Not the build — the tool-call misdiagnosis. I stared at "faking a tool call" output and my brain auto-filled "2-bit is too lossy," and I almost wrote that as the conclusion. What actually cracked it was reading DeepSeek-V4's encoding docs, finding DSML, and realizing the problem lived in the runtime, not the model. I jumped from an output symptom straight to a precision verdict and skipped the layer in between: did the runtime even parse this format?

Debugging takeaways

When a model "talks but can't use tools," don't reach for precision first. Check the wire format: what does this model use for tool calls, and does your runtime know it? DSML, function_calls, and OpenAI tool_calls are different wire formats — a parser mismatch shows up as "the model can't use tools," even when the model emitted everything correctly.

The one-liner

Misdiagnosis costs more than the bug. A "2-bit is too lossy" verdict sends you swapping models, raising precision, and burning download bandwidth; a "runtime is missing a parser" verdict just swaps engines. Before you call the model dumb, verify that every layer of the toolchain actually understands its output.

TL;DR

  • DeepSeek-V4-Flash (284B) runs on a single GB10: ds4 engine + asymmetric Q2 (~80GB), 15.3–15.6 tok/s.
  • The speed is a bandwidth ceiling: six configs converge on 15.6, MTP doesn't pay off under bandwidth limits, abliteration costs no speed.
  • The "acting" tool calls were a misattribution to 2-bit: the real culprit was a runtime with no DSML parser. On ds4, tool calls work.
  • Daily-driver details (KV disk cache, context engineering) are in Part 2; the Q2 quality argument is in Part 3.

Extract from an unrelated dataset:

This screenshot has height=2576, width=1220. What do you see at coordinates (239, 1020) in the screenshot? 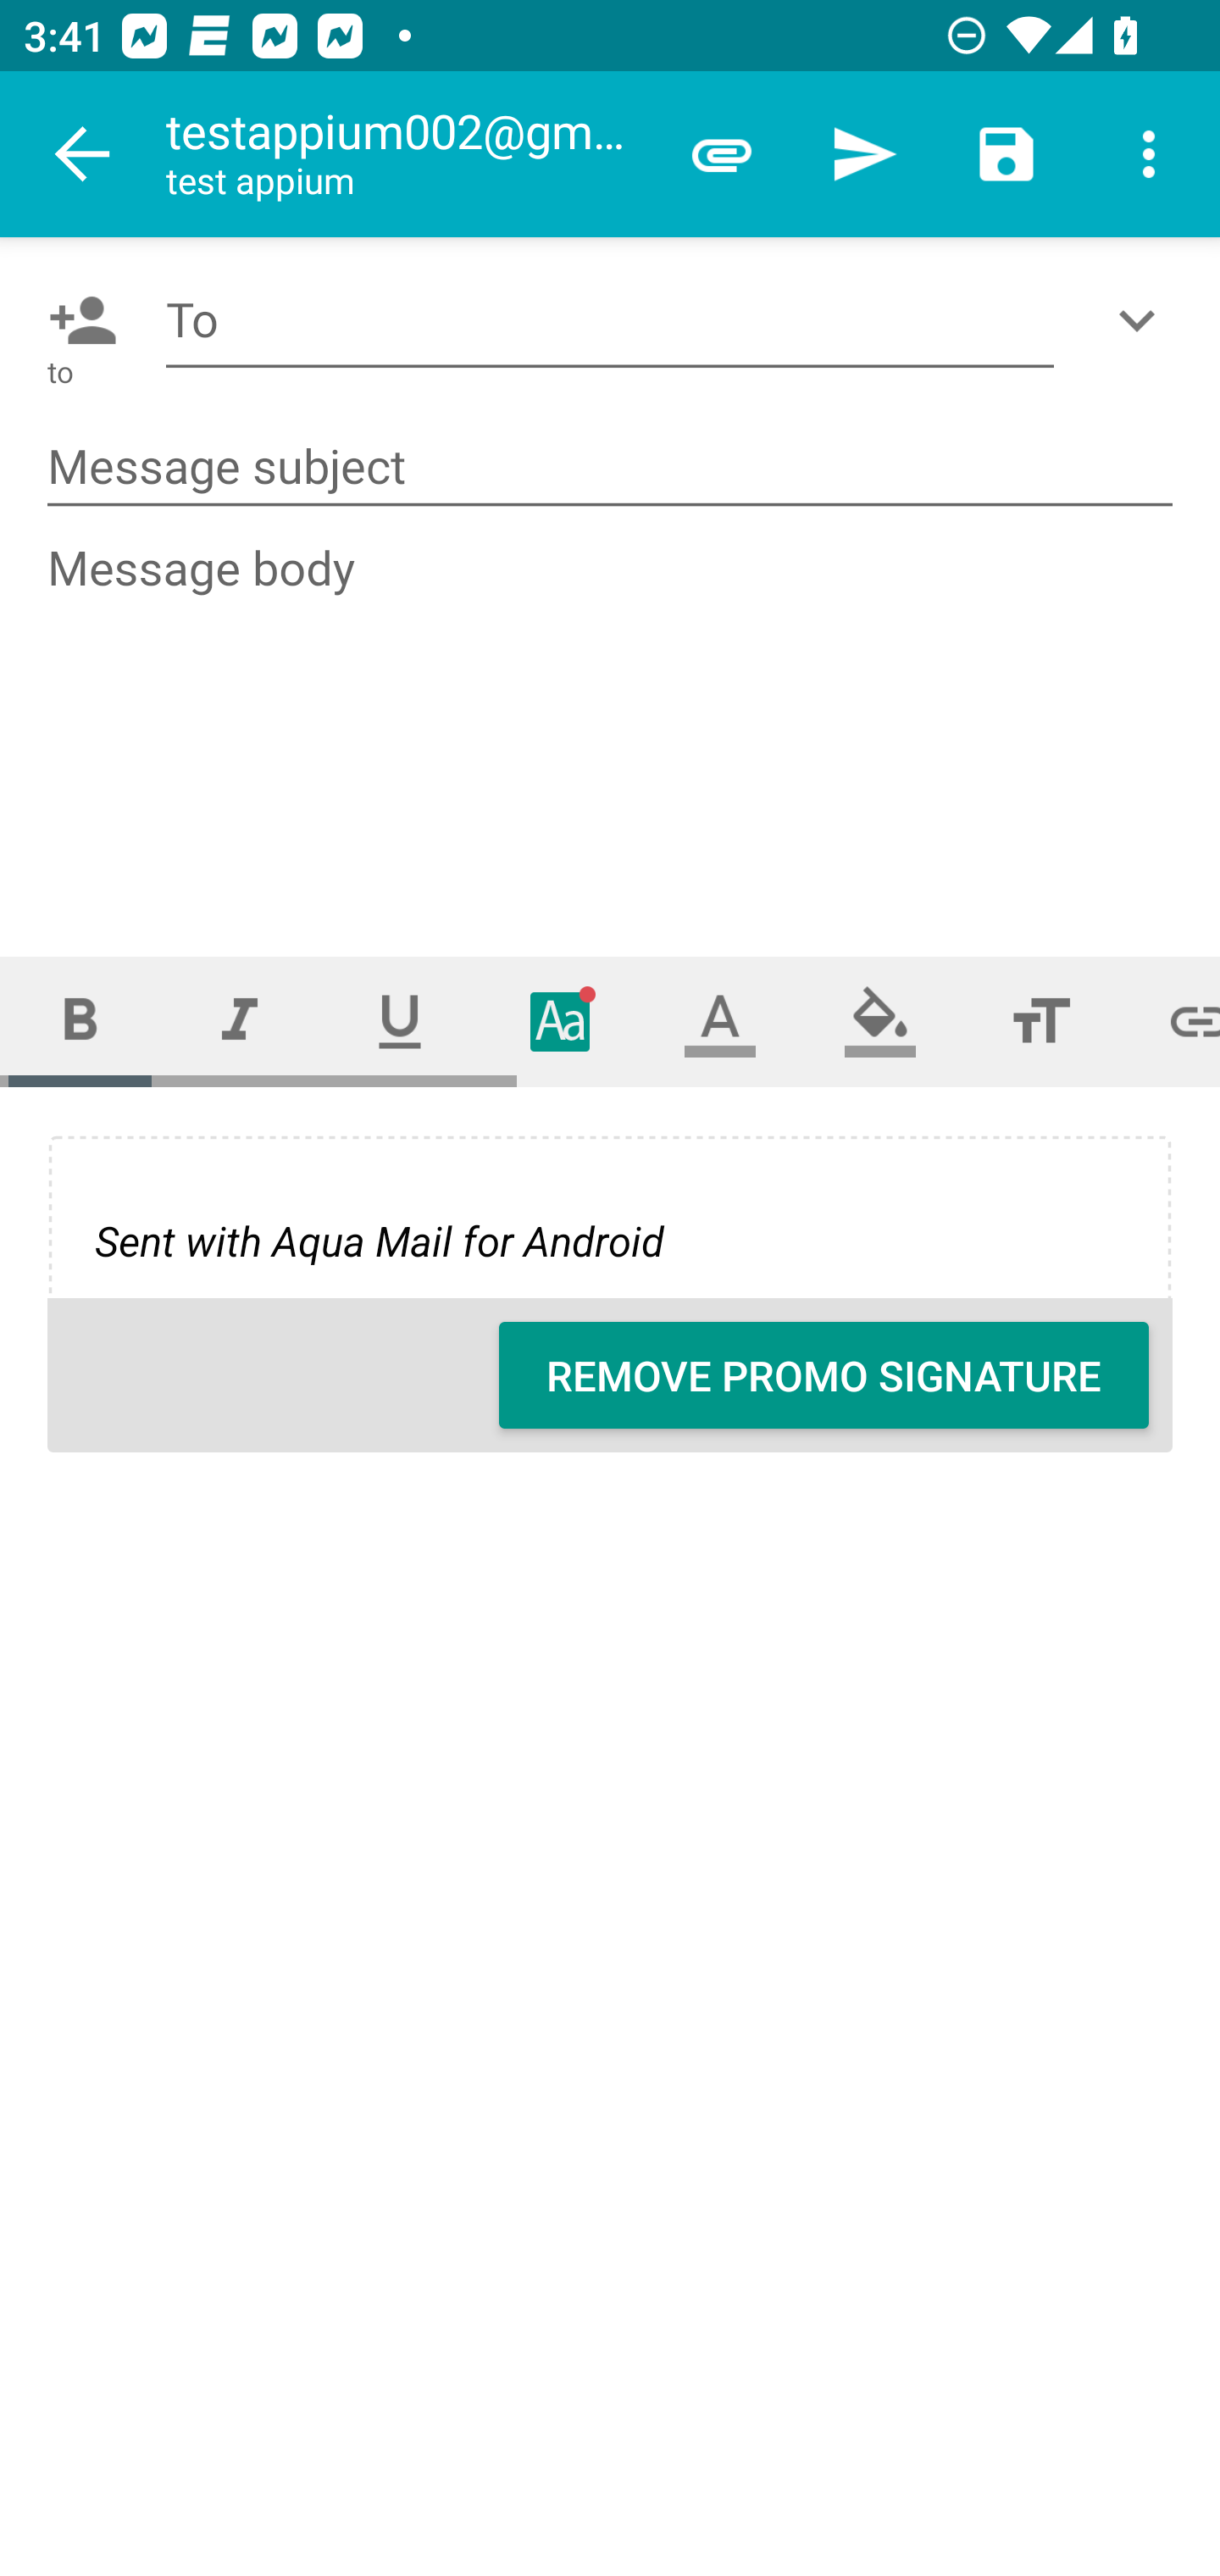
I see `Italic` at bounding box center [239, 1020].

Also in this series: Part 2 — Running a 15 tok/s 284B as a daily agent brain: the settings that make it comfortable · Part 3 — Weights win: a 284B crushed to 2-bit still beats the small model that fits

FAQ

Can DeepSeek-V4-Flash run on a single DGX Spark (GB10)?
Yes, with antirez's purpose-built ds4 engine and an asymmetric Q2 GGUF (routed experts at IQ2_XXS/Q2_K, attention and output kept at Q8/F16), ~80GB total. It decodes at ~15.3–15.6 tok/s on GB10. Upstream llama.cpp won't load it — no V4 architecture loader — and vLLM only takes FP4/FP8 safetensors that don't fit on one box.
Why does DeepSeek-V4-Flash look like it can't use tools at first?
Its tool calls use DSML (XML-like markup), not JSON. The llama.cpp fork I first ran had no V4 DSML parser, so the model emitted correct DSML but the runtime treated it as plain text — which looks exactly like faking a tool call and making up the result. Swap in an engine with a DSML parser and tool calls work. It's not the 2-bit quantization.
Does Q2 quantization make the model dumb?
Depends how you quantize. DeepSeek-V4-Flash uses asymmetric Q2 — only the routed experts (huge in volume, but each handling a tiny slice of tokens) drop to 2-bit; the quality-critical layers (attention, shared experts, output head) stay at Q8/F16. I ran it as a daily agent for ~30 hours / 280 turns with zero degradation.
How fast can a 100B+ model run on GB10?
Depends on the engine. DeepSeek-V4-Flash does ~15.6 tok/s on ds4, bottlenecked by GB10's 273 GB/s feeding tens of GB of weights. But half of that 13–17 tok/s band is immature kernels, not pure bandwidth physics — an engine with native sm_121 kernels can more than double it. For interactive speed, pick a small-active ~30B MoE (~67 tok/s on NVFP4).